Mr. Rove told Stephen J. Hadley, then deputy national security adviser, in the July 11, 2003, e-mail that he had spoken with Time magazine reporter Matthew Cooper and tried to caution him away from some assertions that CIA employee Valerie Plame's husband was making about faulty Iraq intelligence.

"I didn't take the bait," Mr. Rove wrote in the message obtained by the Associated Press. In the memo, Mr. Rove recounted how Mr. Cooper tried to question him about whether President Bush had been hurt by the new accusations that Mrs. Plame's husband, former Ambassador Joseph C. Wilson IV, had been making.

The White House turned the e-mail over to prosecutors, and Mr. Rove told a grand jury about it last year during testimony in which he also acknowledged discussing Mrs. Plame's work for the CIA with Mr. Cooper and syndicated columnist Robert Novak.

Mr. Rove, however, told the grand jury that he first learned of Mrs. Plame's CIA work from journalists, not government sources.

Just days before the e-mail, Mrs. Plame's husband had written a newspaper opinion piece accusing the Bush administration of twisting prewar Iraq intelligence, including a "highly doubtful" report that then-Iraqi dictator Saddam Hussein bought nuclear materials from the African country of Niger.

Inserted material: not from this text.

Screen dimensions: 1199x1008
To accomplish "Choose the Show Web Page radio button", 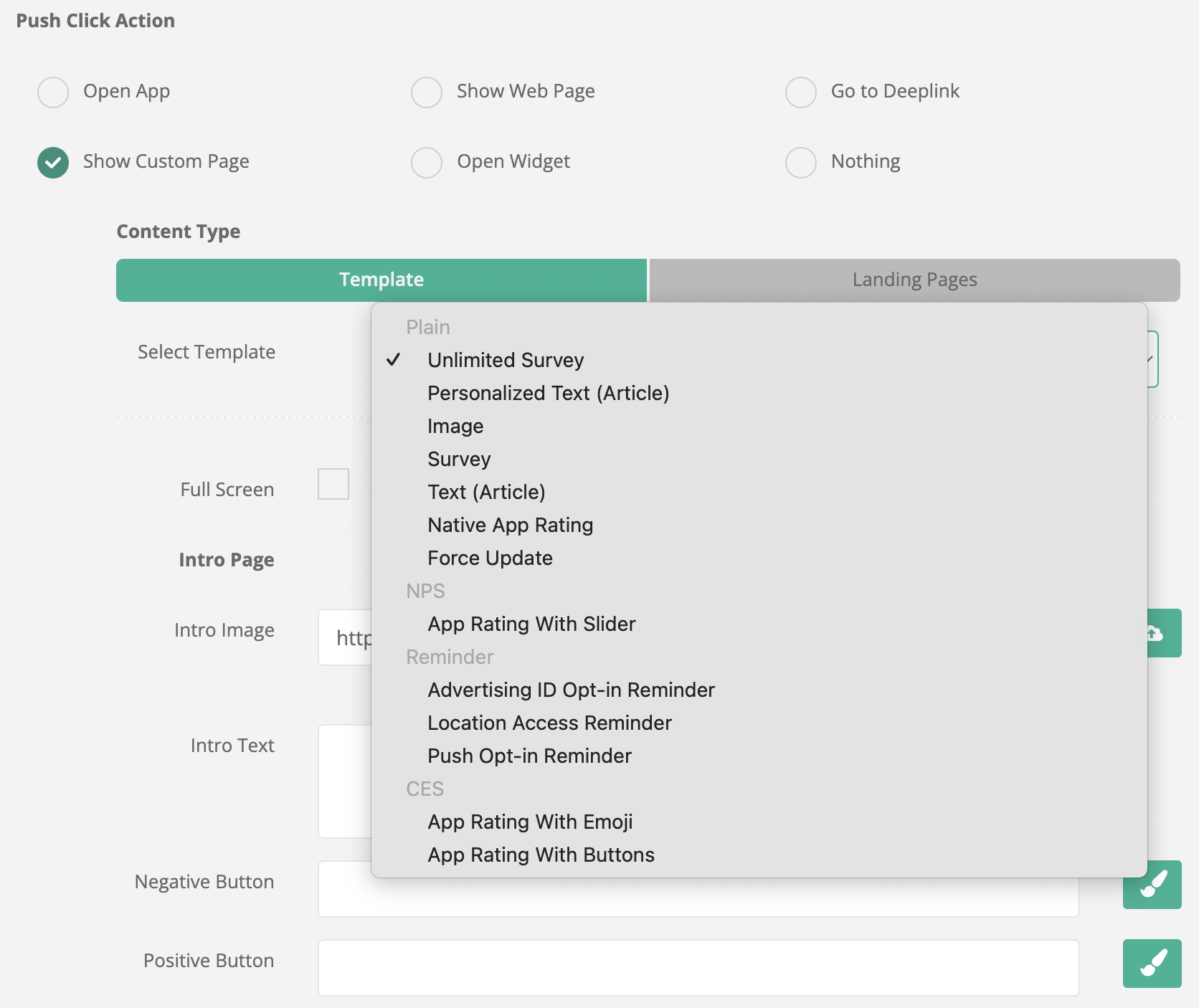I will (427, 92).
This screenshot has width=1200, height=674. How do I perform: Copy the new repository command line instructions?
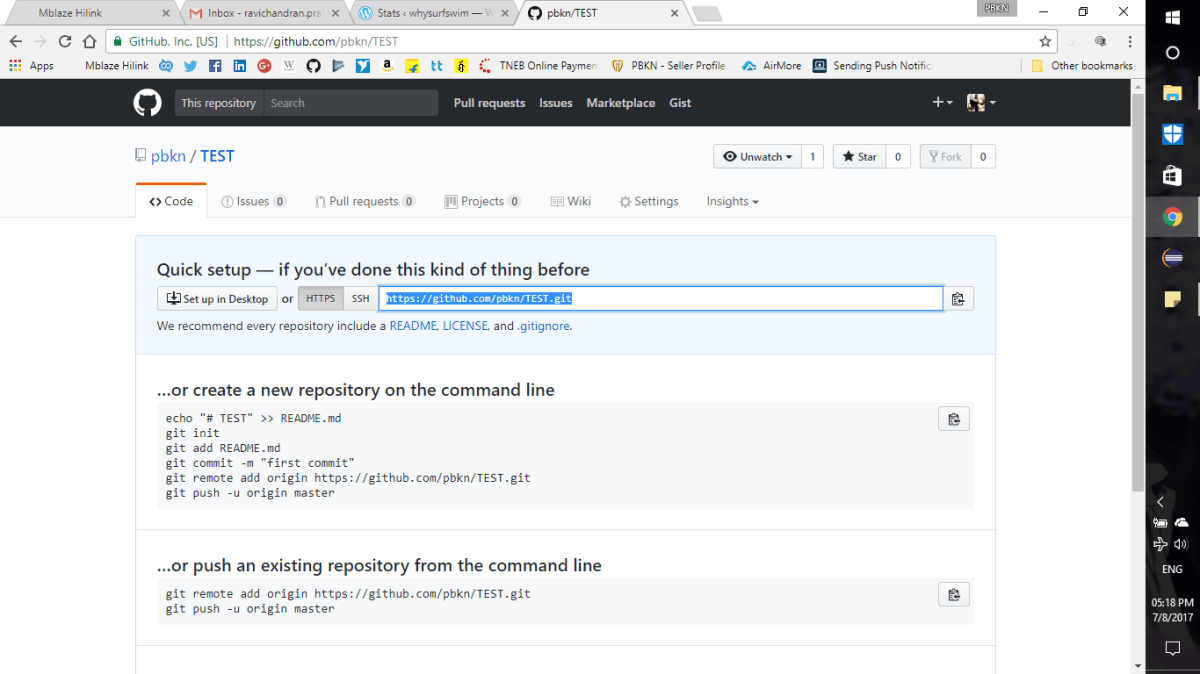pyautogui.click(x=953, y=418)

"Matt Cooper called to give me a heads-up that he's got a welfare-reform story coming," Mr. Rove wrote Mr. Hadley, who since has risen to the top job of national security adviser.

"When he finished his brief heads-up, he immediately launched into Niger. Isn't this damaging? Hasn't the president been hurt? I didn't take the bait, but I said if I were him, I wouldn't get Time far out in front on this."

Frederick Jones, a spokesman for Mr. Hadley, said Friday he could not comment, owing to the continuing criminal investigation. Mr. Rove's attorney, Robert Luskin, said his client answered all the questions prosecutors asked during three grand jury appearances. He said Mr. Rove never invoked his Fifth Amendment right against self-incrimination or Mr. Bush's executive privilege guaranteeing confidential advice from aides.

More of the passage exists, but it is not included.